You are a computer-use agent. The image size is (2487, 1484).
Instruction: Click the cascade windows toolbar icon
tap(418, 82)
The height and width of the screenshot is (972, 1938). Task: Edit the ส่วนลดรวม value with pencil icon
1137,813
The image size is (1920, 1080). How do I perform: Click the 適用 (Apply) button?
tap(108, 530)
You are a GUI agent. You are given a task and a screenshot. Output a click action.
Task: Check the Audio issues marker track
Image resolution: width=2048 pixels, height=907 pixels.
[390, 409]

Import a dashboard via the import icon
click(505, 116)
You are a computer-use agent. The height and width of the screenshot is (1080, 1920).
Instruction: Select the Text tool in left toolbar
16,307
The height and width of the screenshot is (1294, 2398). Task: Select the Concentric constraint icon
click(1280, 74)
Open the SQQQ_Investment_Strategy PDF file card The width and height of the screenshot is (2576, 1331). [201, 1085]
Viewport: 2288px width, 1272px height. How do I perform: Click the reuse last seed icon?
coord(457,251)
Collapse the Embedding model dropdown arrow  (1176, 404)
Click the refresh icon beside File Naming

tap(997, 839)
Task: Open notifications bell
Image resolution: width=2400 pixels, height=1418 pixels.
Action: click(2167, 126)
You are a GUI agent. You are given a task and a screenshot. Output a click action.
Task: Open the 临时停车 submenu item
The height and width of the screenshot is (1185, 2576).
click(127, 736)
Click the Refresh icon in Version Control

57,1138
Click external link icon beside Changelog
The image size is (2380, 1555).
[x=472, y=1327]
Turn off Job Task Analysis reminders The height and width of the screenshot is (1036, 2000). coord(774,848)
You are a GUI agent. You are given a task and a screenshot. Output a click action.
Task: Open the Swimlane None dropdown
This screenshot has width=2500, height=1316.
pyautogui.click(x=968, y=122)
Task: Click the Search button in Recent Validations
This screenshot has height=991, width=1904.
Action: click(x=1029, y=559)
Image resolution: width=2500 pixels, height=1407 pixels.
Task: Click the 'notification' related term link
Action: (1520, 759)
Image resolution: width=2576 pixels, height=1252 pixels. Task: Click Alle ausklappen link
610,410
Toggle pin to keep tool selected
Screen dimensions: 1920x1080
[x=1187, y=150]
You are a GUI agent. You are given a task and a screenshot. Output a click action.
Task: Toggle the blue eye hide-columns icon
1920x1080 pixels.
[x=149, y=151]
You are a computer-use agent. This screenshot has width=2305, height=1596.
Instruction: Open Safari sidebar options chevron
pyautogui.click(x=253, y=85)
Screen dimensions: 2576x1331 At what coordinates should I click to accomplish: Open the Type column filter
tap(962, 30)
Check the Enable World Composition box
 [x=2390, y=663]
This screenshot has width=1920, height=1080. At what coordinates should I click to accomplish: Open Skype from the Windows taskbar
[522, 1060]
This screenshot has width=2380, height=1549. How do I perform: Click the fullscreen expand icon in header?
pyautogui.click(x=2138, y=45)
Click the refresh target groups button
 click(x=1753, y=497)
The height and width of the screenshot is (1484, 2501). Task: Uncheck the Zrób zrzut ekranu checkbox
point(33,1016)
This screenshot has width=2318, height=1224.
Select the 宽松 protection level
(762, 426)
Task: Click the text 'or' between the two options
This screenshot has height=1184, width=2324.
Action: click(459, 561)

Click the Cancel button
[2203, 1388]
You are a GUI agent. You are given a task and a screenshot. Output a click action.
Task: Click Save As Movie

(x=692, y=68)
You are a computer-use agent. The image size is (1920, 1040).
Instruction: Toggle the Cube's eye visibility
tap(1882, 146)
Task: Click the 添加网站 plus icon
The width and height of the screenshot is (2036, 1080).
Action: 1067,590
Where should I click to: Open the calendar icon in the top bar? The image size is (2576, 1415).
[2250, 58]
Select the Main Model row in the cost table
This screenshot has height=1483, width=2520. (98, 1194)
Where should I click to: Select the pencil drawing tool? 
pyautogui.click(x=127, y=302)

########################################

Work order: Only the lines from the one with "Task: Click the text" through the end of the data should be printed, each exactly as it appears.

Reply to the task:
Task: Click the text 'or' between the two options
This screenshot has height=1184, width=2324.
Action: click(459, 561)

Click the Cancel button
[2203, 1388]
You are a GUI agent. You are given a task and a screenshot. Output a click action.
Task: Click Save As Movie

(x=692, y=68)
You are a computer-use agent. The image size is (1920, 1040).
Instruction: Toggle the Cube's eye visibility
tap(1882, 146)
Task: Click the 添加网站 plus icon
The width and height of the screenshot is (2036, 1080).
Action: 1067,590
Where should I click to: Open the calendar icon in the top bar? The image size is (2576, 1415).
[2250, 58]
Select the Main Model row in the cost table
This screenshot has height=1483, width=2520. (98, 1194)
Where should I click to: Select the pencil drawing tool? 
pyautogui.click(x=127, y=302)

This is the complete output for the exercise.